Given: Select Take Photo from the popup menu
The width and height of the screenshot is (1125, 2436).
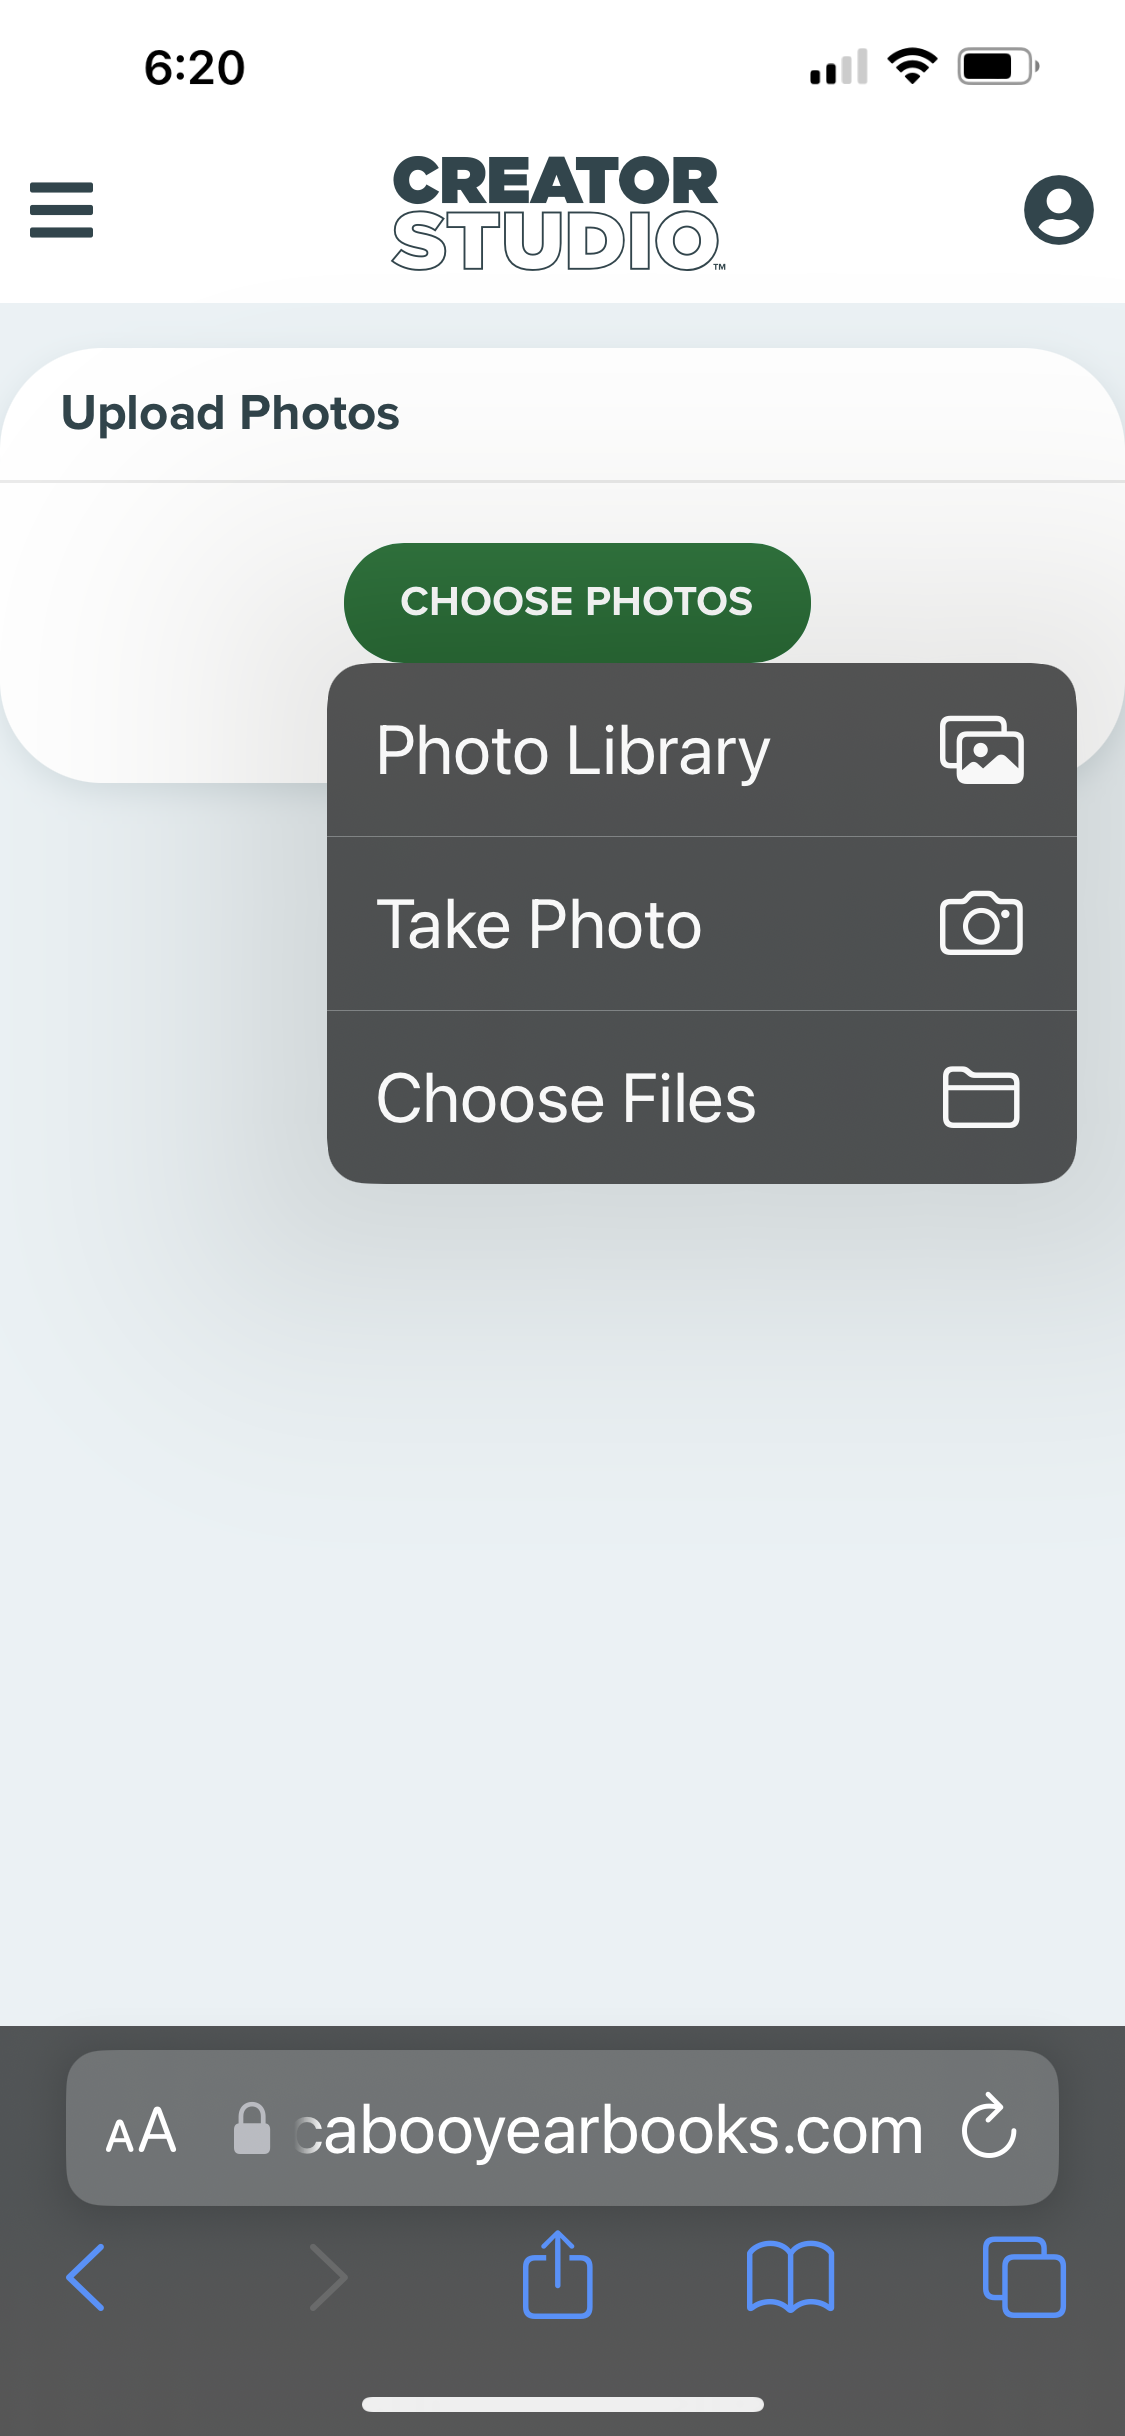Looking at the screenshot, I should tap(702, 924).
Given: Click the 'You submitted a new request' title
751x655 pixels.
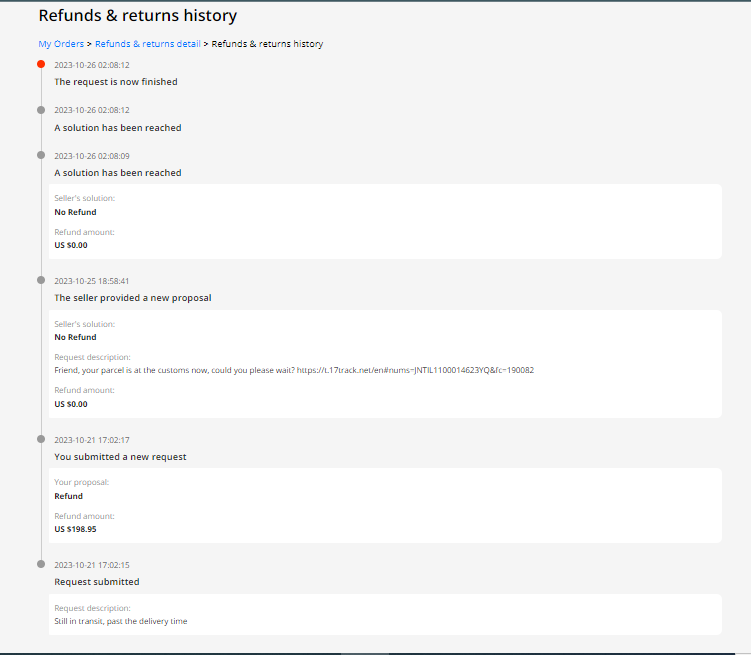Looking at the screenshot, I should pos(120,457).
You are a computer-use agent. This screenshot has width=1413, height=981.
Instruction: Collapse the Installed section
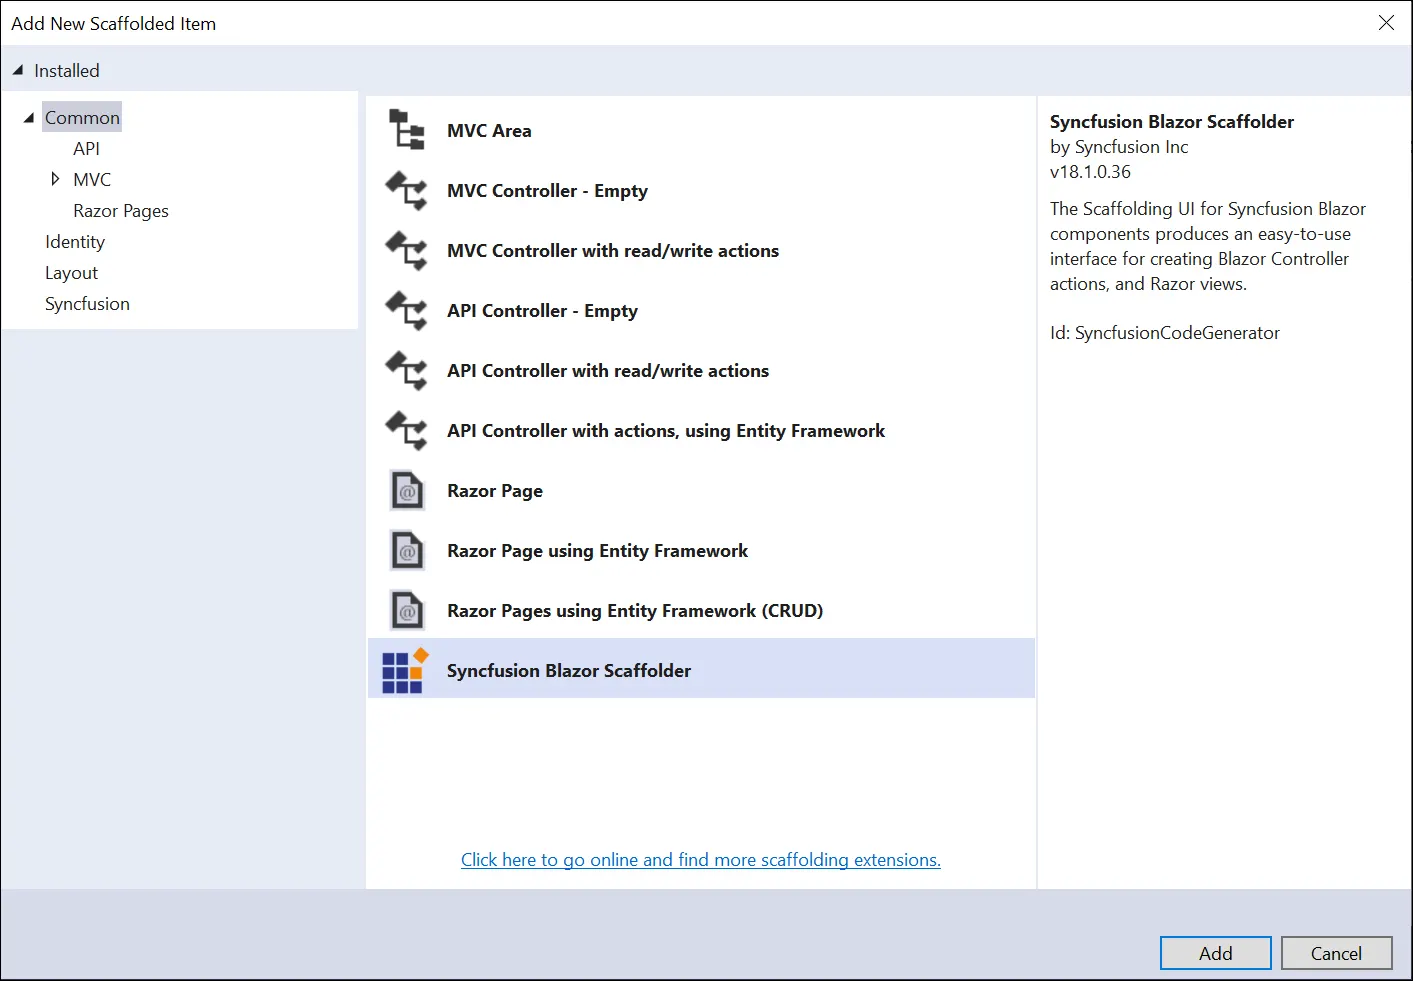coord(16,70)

* * *

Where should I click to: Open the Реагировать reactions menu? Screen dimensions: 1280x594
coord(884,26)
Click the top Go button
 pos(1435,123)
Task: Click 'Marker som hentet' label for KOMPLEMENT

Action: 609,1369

* WHAT NEEDS TO BE DONE
What is the number of lines in the material above that include "Given"? Answer with the number only.

* THE COMPLETED TASK
2